Si può far cominciare la parabola del Seicento lombardo proprio quando Scipione muore, nel 1598, e sembra sia trascorsa un'epoca. Non che a Milano non si fosse sentita la cupa severità postconciliare attraverso i rigori e l'austerità di Carlo Borromeo, ma proprio all'aprirsi del Seicento s'avviava il lungo episcopato di Federico, il cugino minore, uomo di grande ed aperta cultura e di gusti più che raffinati, che accolse e diede sostegno ad artisti di fare nuovo, capaci di imprimere una svolta profonda all'arte lombarda.

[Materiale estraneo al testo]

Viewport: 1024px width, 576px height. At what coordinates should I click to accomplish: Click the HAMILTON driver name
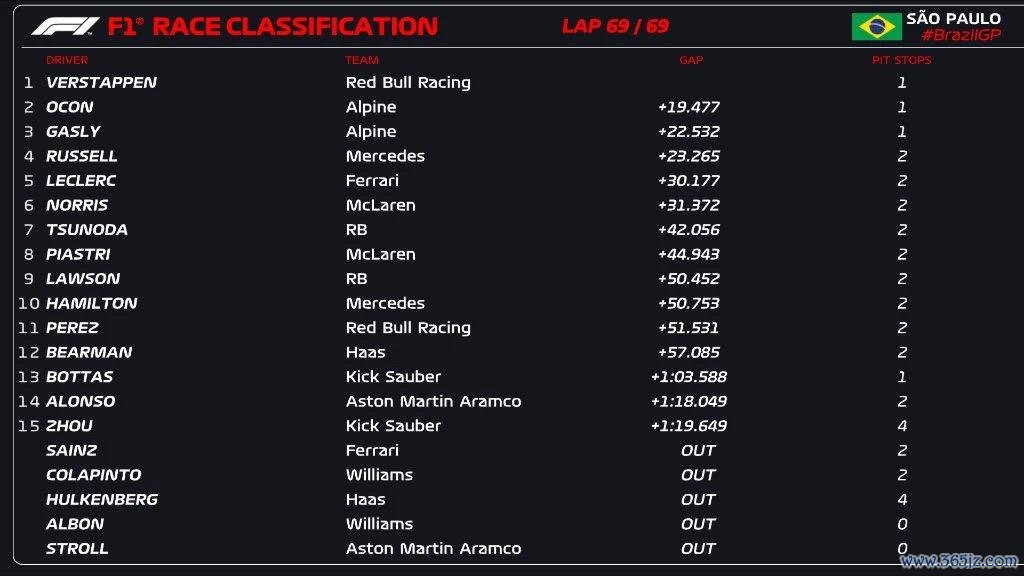pos(91,303)
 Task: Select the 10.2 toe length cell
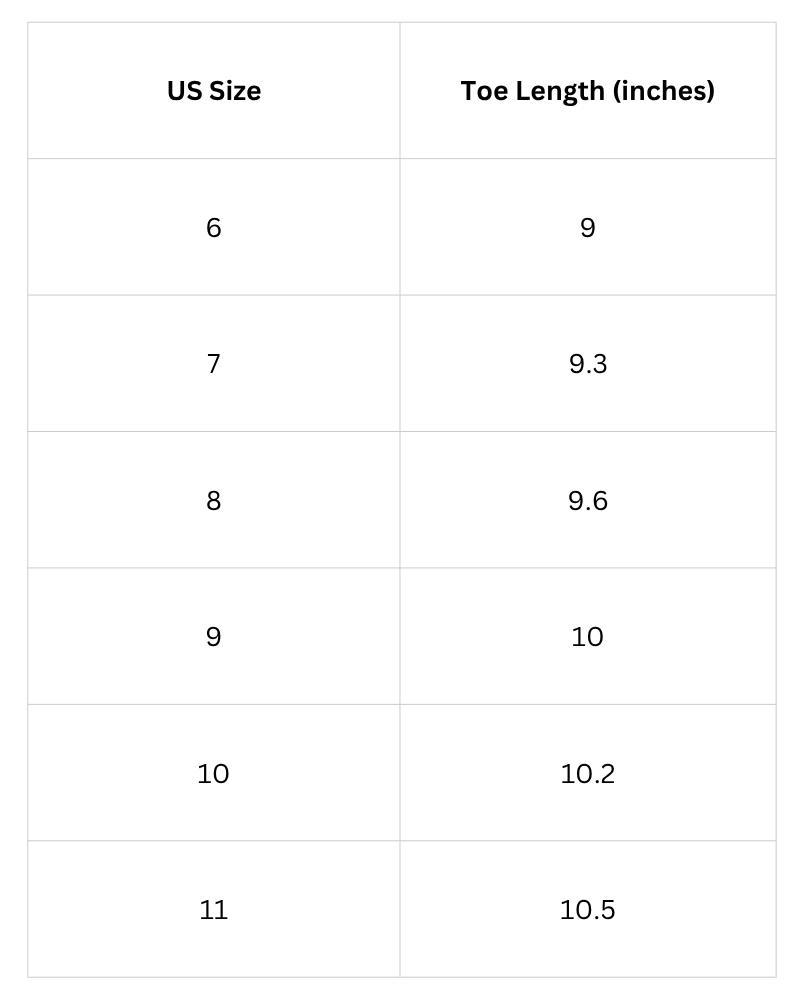click(588, 773)
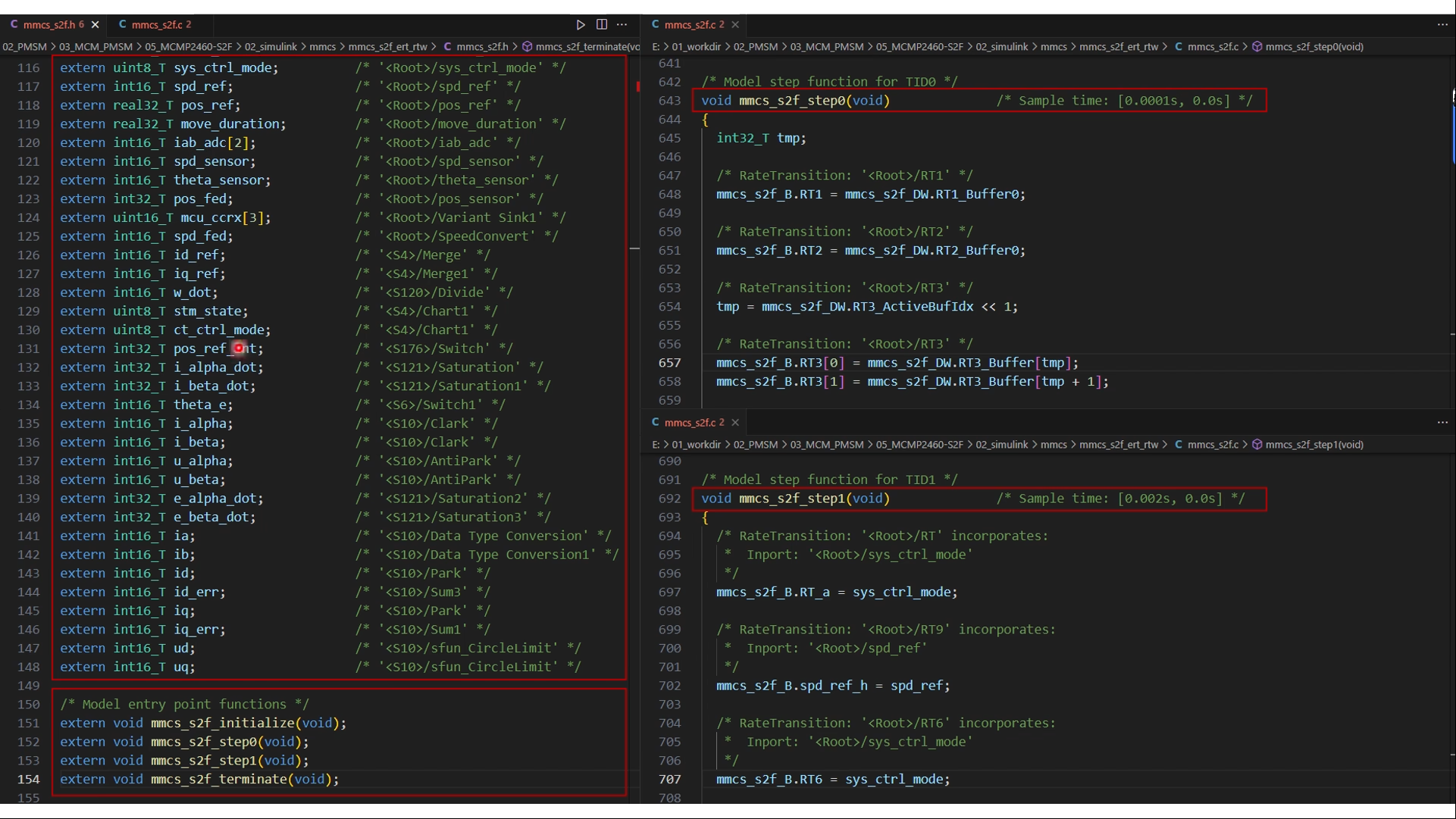Close the mmcs_s2f.h tab
This screenshot has height=819, width=1456.
coord(95,24)
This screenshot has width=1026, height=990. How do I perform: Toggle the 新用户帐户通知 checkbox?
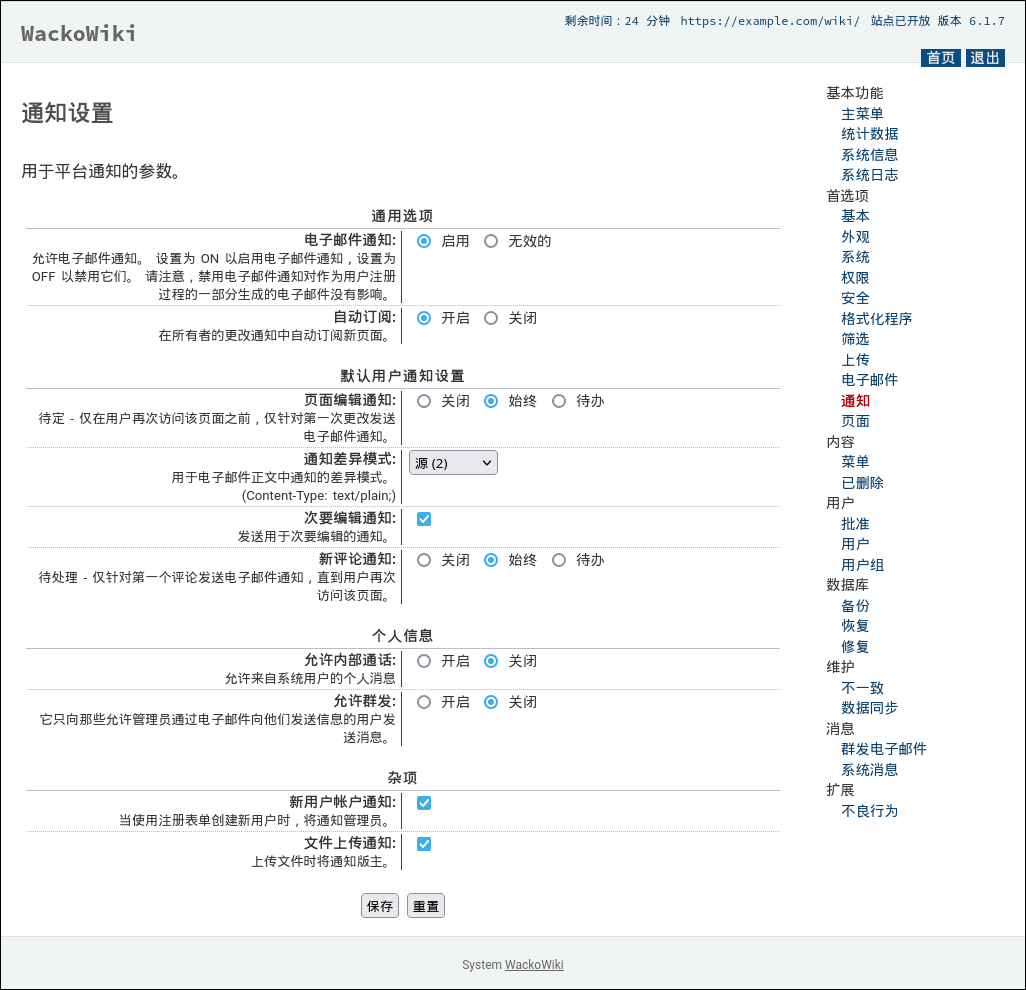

Vengono in mente allora le parole di Roberto Longhi scritte quasi un secolo fa: "grazie al cielo vi sono tre o quattro forti artisti nel primo Seicento milanese: Giulio Cesare Procaccini, il Cerano, Daniele e il Morazzone che si dànno fortemente la mano con quell'aria di famiglia, e di nobile famiglia che si diffonde e s'imprime superbamente in tutto il lignaggio…". Proprio da queste parole si può dire che prenda avvio la loro fortuna.
Gli studiosi, fino a qualche decennio, facevano concludere la stagione davvero eccezionale del Seicento lombardo con la
Quadro delle tre mani
scomparsa di questi pittori e con la peste del 1630, ma non é che poi nel Ducato di Milano la pittura languisse. Come documenta il persuasivo saggio di Francesco Frangi sul catalogo di Skira, il barocco lasciò consistenti impronte in chiese e palazzi e i maestri della seconda Accademia Ambrosiana aperta nel 1668 – la prima l'aveva fondata Federico nel 1621 – si adoperarono per rinnovarne i fasti.
In quattro sale della Pinacoteca, poco discoste da quella che ospita la Cena in Emmaus di Caravaggio che sarebbe stato bello vedere invece in posizione di avvio a questa rassegna, Simonetta Coppa e Paola Strada hanno riunito le opere più indicative del nostro Seicento possedute dalla Pinacoteca e in attesa di esser sistemate per sempre nella "Grande Brera", ahinoi più lunga da attuare della fabbrica del Duomo. Si possono ammirare tutti i "pestanti", da quelli menzionati nel 1914 da Longhi a Tanzio da Varallo e a Francesco Cairo, prediletti da Giovanni Testori, fra "languidezze e livori" che il Quadro delle tre mani palesa superbamente, e poi vivide pale d'altare ed estasi di San Francesco e di Santa Caterina sempre d'amore accesi, e ancora uomini di alta fermezza e donne lombarde, tutti ritratti in lucida psicologia da Daniele Crespi, dal Tanzio e dai fratelli Nuvolone: straordinario il ritratto che dipinsero della loro famiglia. Invece il Noli me tangere di Fede Galizia sembra parlare un altro linguaggio, ancora cinquecentesco, e trasuda ammirazione per Bril e Bruegel nella cura minuziosa dei particolari. A chiuder la fila, dopo il barocco sfumato dei Nuvolone, più del Congedo di Cristo dalla madre di Agostino Sant'Agostino, giustificabile in mostra solo perché stava con la tela della Galizia nel monastero delle agostiniane di clausura a Porta Ludovica, una Santa Batilde, schiava, poi regina e poi monaca, che rivela le vibranti qualità dello Zoppo di Lugano, "uno de' coloritori più veri, più forti, più sugosi del suo tempo", come scrisse a ragione già nel 1795 l'abate Luigi Lanzi.